El panorama educativo en México atraviesa una jornada de transformación y tensión sin precedentes. Este 3 de junio de 2026, la Secretaría de Educación Pública (SEP) ha marcado un antes y un después en su relación con el magisterio nacional al presentar una ruta crítica para la eliminación de la Unidad del Sistema para la Carrera de las Maestras y los Maestros (USICAMM).
Este anuncio surge en un momento de presión máxima, donde las movilizaciones de la Coordinadora Nacional de Trabajadores de la Educación (CNTE) han escalado hasta el corazón administrativo del Gobierno Federal, obligando a las autoridades a acelerar una respuesta que promete erradicar un modelo de evaluación que ha sido duramente criticado por el gremio durante los últimos años.
La decisión de hacer pública esta hoja de ruta no es fortuita; responde a una estrategia de contención ante un escenario de alta inestabilidad. La SEP no solo lidia con las exigencias de la CNTE, que demanda desde la abrogación de la Ley del ISSSTE de 2007 hasta mejoras salariales inmediatas, sino que también enfrenta un frente abierto con estudiantes del Instituto Politécnico Nacional (IPN).
La ocupación de las instalaciones de Canal Once por parte de alumnos que exigen una democratización interna y la salida de su actual director general, Arturo Reyes Sandoval, ha sumado capas de complejidad a una administración que busca desesperadamente recuperar la gobernabilidad en el sector educativo antes de que el ciclo escolar llegue a su término.
A pesar de que el diálogo se ha mantenido constante, la CNTE ha sostenido que las movilizaciones no cesarán hasta ver resultados tangibles. La organización ha reiterado que, aunque las mesas de negociación han avanzado en temas de forma, las demandas de fondo —como la revisión del sistema de pensiones y una interlocución directa con la presidenta Claudia Sheinbaum— siguen siendo el motor de sus acciones.
En este contexto de protesta activa, la presentación del plan para la desaparición de la USICAMM busca despresurizar el conflicto, ofreciendo una estructura temporal clara para la transición hacia un nuevo esquema de ingreso y promoción docente.
A continuación, se detalla la ruta de trabajo acordada entre la Secretaría de Educación Pública y los representantes del magisterio para concretar esta reforma:
15 de junio: Instalación de una mesa plural para la elaboración de una propuesta de Iniciativa de reforma.
Del 16 de junio al 20 de julio: Diagnóstico integral de la situación actual (análisis jurídico, derechos laborales y mecanismos de ingreso).

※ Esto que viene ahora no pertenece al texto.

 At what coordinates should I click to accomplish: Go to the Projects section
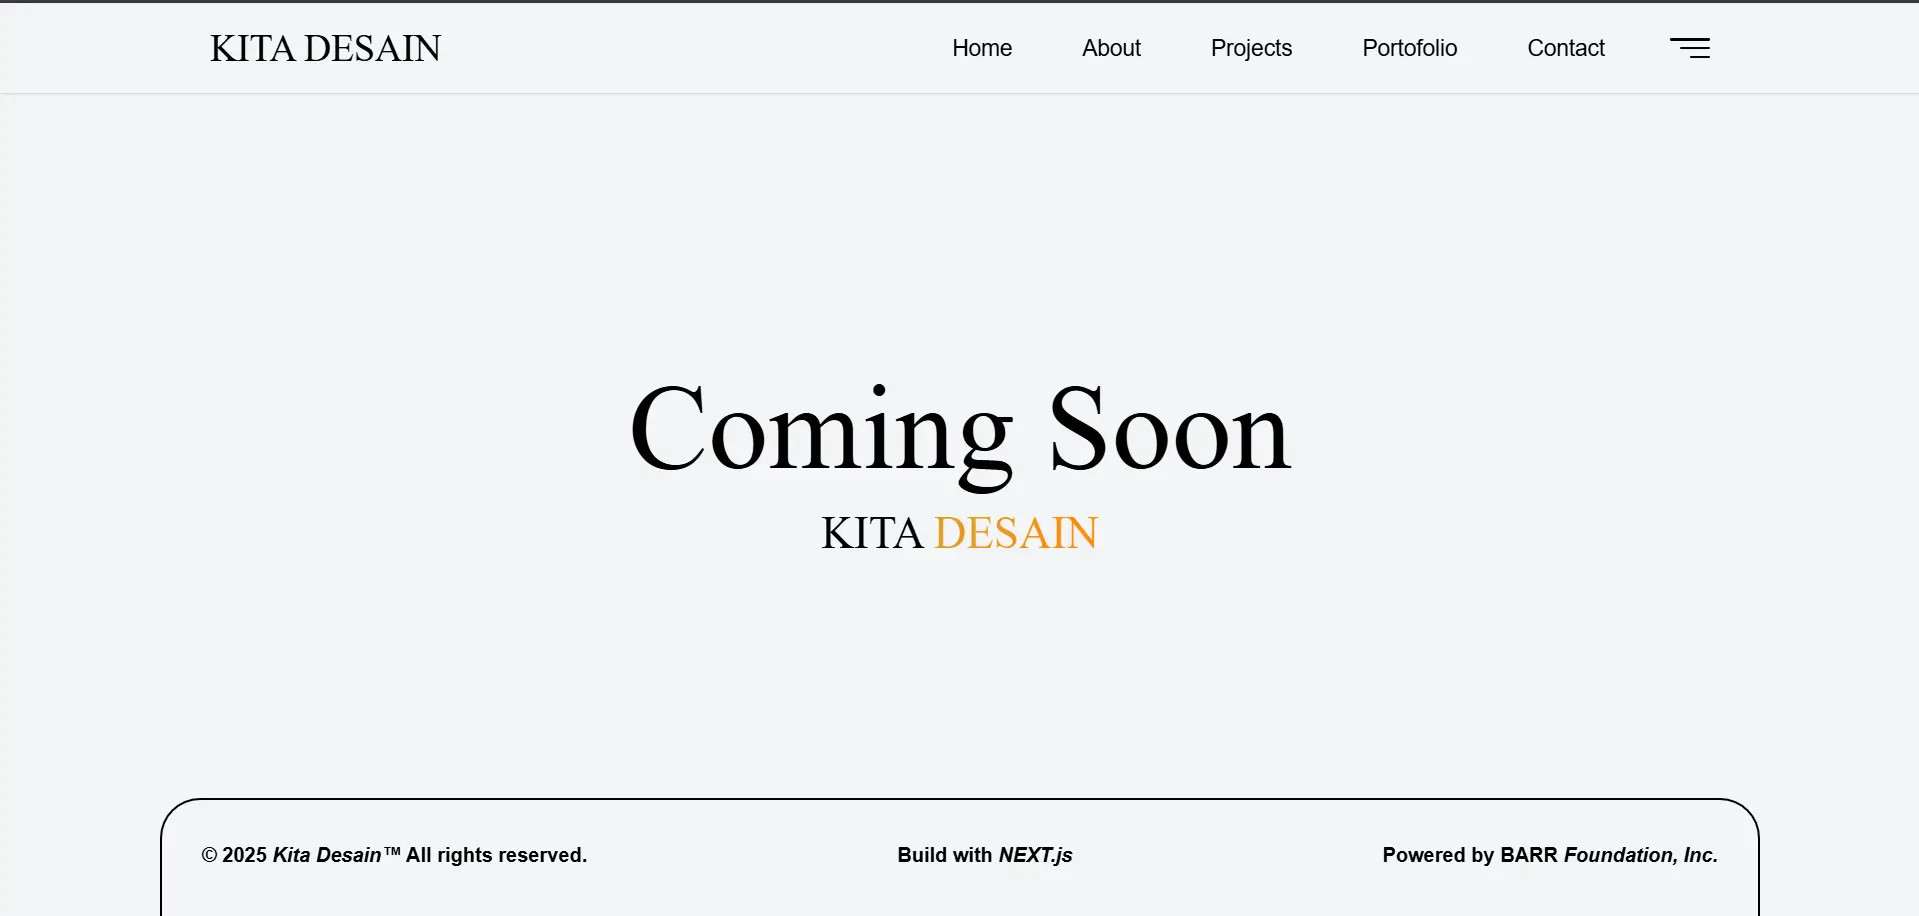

Del 21 de julio al 17 de agosto: Elaboración formal del proyecto de Iniciativa de reforma.
Del 18 al 31 de agosto: Consulta democrática al magisterio nacional.
14 de septiembre: Presentación de la Iniciativa ante el Congreso de la Unión.
La simultaneidad de estos dos grandes conflictos —la presión magisterial por la USICAMM y el conflicto estudiantil en el Politécnico— pone a prueba la capacidad de negociación de Mario Delgado. La estrategia de la SEP parece ser la de fragmentar los problemas: mientras se ofrece una salida negociada y estructurada a los docentes mediante un calendario legislativo, el Gobierno intenta mantener una postura firme ante las exigencias de destitución en el ámbito universitario.
La actual crisis educativa se define por la confluencia de deudas históricas con el magisterio y una nueva ola de exigencia estudiantil por la transparencia. La desaparición de la USICAMM, tal como lo establece el compromiso 27 de la administración de Claudia Sheinbaum, es ahora el eje sobre el cual se intenta pacificar a la CNTE. El éxito en esta “ruta de salida” no residirá únicamente en cumplir con las fechas estipuladas, sino en la capacidad de la SEP para integrar a los docentes en la construcción del nuevo sistema, asegurando que las promesas de “transparencia y erradicación de la corrupción” se traduzcan en beneficios laborales reales.
El magisterio está expectante. Las movilizaciones que han llegado a las sedes de la SEP en la capital son el recordatorio de que la paciencia del gremio se ha agotado. El 14 de septiembre, fecha en la que se prevé la presentación de la iniciativa ante el Congreso, se ha convertido en el horizonte político más importante para la administración educativa.
Para el Gobierno, el reto es doble: demostrar que puede atender las demandas de los trabajadores de la educación sin descuidar la estabilidad de las instituciones académicas superiores, donde los estudiantes continúan exigiendo reformas estructurales. En los próximos meses, la capacidad de diálogo del titular de la SEP será el factor determinante que definirá si el 2026 será recordado como el año en que se resolvió el conflicto docente o como una etapa de crisis prolongada.